The words “marvellous” and “wonder” are translated from Hebrew terms meaning “extraordinary,” “difficult to understand,” or “miraculous,” President Nelson explained. “Thus, the phrase ‘a marvellous work and a wonder’ could also be translated as ‘a miraculous miracle.’ The Book of Mormon is indeed ‘a miraculous miracle.’”

President Nelson said part of the miracle of the Book of Mormon is its translation. He quoted several eyewitnesses to the book’s translation, including David Whitmer, who testified that it was “translated by the gift and power of God, and not by any power of man.”

President Nelson also quoted Emma Smith, who acted as an early scribe to her husband, Joseph Smith, during the translation process: “Joseph Smith … could neither write nor dictate a coherent and well-worded letter; let alone dictating a book like the Book of Mormon. … I was an active participant in the scenes that transpired. … It is marvelous to me, ‘a marvel and a wonder.’”

Although the translation of the Book of Mormon was truly “a wonder,” the “great worth of the Book of Mormon is that it is another testament of Jesus Christ,” President Nelson declared.

The Book of Mormon serves as a clarifier of doctrine. “It refutes many myths.
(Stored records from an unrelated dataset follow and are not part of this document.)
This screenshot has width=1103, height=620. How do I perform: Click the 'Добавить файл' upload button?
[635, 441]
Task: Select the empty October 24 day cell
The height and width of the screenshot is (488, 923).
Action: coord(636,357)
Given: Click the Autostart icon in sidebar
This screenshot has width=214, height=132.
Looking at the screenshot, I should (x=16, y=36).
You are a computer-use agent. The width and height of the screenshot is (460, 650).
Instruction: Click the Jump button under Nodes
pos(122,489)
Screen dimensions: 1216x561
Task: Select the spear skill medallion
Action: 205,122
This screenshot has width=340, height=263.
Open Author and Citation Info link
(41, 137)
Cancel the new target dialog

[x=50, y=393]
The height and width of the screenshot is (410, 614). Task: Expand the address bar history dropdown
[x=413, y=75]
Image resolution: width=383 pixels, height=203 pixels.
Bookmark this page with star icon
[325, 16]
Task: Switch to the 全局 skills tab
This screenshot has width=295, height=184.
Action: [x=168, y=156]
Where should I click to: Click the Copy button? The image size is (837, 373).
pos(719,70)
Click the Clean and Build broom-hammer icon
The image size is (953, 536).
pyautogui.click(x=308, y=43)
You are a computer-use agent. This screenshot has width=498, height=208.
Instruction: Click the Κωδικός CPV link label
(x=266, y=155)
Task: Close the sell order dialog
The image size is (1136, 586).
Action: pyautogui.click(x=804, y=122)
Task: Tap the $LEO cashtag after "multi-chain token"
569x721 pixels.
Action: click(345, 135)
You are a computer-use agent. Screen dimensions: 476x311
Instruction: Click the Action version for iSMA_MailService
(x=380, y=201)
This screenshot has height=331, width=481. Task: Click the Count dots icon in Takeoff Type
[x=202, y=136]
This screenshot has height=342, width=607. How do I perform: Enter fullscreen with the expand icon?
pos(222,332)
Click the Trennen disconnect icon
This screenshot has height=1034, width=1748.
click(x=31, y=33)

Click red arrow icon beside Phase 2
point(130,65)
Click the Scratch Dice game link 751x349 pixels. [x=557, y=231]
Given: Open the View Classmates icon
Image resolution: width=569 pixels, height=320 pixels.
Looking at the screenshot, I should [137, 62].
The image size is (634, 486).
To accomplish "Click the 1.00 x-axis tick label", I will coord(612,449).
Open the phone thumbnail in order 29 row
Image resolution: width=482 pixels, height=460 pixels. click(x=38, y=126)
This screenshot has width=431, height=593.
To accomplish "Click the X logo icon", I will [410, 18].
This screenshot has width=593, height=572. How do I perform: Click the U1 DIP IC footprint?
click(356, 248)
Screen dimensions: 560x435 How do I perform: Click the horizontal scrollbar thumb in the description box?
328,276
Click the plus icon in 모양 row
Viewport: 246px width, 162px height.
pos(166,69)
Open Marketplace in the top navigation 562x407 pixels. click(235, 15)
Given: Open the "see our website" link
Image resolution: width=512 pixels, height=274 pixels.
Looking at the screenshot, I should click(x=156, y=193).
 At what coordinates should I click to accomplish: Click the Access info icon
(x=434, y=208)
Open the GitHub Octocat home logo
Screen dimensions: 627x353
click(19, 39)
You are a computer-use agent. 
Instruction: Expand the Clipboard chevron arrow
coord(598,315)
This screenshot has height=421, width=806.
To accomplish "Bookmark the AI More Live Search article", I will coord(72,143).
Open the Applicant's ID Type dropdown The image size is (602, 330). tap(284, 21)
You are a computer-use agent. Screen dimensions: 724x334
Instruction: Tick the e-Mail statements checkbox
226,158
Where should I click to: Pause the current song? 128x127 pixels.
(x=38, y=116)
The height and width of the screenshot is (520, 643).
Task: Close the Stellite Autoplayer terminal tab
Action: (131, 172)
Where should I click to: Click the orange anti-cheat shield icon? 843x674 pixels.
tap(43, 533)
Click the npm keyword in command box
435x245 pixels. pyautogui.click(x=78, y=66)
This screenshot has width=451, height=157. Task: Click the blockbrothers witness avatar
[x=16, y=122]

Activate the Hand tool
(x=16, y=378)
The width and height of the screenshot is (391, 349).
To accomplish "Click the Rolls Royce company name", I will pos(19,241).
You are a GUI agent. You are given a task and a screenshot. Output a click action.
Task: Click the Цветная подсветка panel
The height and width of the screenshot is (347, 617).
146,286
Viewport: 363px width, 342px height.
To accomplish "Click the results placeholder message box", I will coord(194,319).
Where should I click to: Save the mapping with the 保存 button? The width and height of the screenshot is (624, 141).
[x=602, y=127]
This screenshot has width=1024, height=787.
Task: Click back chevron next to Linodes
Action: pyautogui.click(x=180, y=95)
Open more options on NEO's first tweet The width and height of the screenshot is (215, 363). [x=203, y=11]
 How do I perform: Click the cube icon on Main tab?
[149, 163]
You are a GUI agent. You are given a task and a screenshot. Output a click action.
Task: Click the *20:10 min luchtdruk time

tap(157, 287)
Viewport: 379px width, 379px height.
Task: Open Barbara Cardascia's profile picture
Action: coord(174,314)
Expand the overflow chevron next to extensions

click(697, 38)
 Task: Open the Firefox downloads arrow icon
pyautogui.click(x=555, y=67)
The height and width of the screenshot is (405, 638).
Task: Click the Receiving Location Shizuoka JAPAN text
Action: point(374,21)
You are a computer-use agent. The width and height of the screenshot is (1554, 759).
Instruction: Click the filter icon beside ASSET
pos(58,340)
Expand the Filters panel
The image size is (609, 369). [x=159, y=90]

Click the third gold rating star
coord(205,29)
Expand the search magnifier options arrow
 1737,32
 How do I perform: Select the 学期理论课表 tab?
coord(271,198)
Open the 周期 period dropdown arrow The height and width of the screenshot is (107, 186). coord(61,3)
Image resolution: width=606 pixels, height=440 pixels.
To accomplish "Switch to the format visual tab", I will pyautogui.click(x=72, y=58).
At the same time, it affirms truths previously obscured and reveals many glorious facts of the doctrine of Christ lost or previously unknown,” he said.

President Nelson then listed many of the myths refuted by the Book of Mormon, including the concept of predestination, the notion of original sin, the adequacy of goodness alone without exalting ordinances, the practice of infant baptism, methods of baptism without immersion by one bearing proper authority, and the notion that revelation from God ended with the Bible.

“There are some things the Book of Mormon is not,” President Nelson said. “It is not a textbook of history, although some history is found within its pages. It is not a definitive work on ancient American agriculture or politics. It is not a record of all former inhabitants of the Western Hemisphere, but only of particular groups of people.”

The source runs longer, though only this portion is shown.